The expected output is every line from the one containing "Instruction: Open the 调试(D) menu" to the end of the data below, exactly, and no other line.

--- Information ---

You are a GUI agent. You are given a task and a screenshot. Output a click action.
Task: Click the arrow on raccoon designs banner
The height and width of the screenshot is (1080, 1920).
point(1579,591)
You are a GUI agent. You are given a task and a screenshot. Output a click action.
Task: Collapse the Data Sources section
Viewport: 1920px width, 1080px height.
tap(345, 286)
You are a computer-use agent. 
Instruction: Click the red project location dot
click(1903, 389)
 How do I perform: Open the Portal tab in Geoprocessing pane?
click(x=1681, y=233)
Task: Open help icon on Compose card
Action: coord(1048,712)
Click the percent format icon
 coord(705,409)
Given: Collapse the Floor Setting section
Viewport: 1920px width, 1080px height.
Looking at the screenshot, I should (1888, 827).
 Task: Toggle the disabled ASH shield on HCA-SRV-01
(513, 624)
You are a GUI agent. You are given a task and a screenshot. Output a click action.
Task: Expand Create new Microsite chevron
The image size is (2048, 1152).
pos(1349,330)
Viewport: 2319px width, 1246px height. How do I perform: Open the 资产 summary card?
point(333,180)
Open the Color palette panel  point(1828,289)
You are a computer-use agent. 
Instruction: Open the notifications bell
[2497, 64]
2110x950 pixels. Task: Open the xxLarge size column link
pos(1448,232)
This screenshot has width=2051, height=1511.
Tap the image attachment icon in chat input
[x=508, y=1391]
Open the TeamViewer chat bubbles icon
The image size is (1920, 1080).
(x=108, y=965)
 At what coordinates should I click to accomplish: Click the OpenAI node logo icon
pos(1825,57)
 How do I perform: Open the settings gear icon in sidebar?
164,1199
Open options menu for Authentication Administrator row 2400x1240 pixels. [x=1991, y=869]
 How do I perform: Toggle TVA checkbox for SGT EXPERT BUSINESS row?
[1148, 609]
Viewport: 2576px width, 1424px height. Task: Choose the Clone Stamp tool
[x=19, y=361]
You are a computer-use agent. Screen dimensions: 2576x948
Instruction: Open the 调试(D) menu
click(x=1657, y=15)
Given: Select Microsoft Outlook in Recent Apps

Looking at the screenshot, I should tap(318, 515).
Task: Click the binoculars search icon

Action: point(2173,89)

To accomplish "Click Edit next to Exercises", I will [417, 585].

---

▶ **Written reply**
Instruction: Open the 调试(D) menu
click(x=1657, y=15)
Given: Select Microsoft Outlook in Recent Apps

Looking at the screenshot, I should tap(318, 515).
Task: Click the binoculars search icon

Action: point(2173,89)

To accomplish "Click Edit next to Exercises", I will [417, 585].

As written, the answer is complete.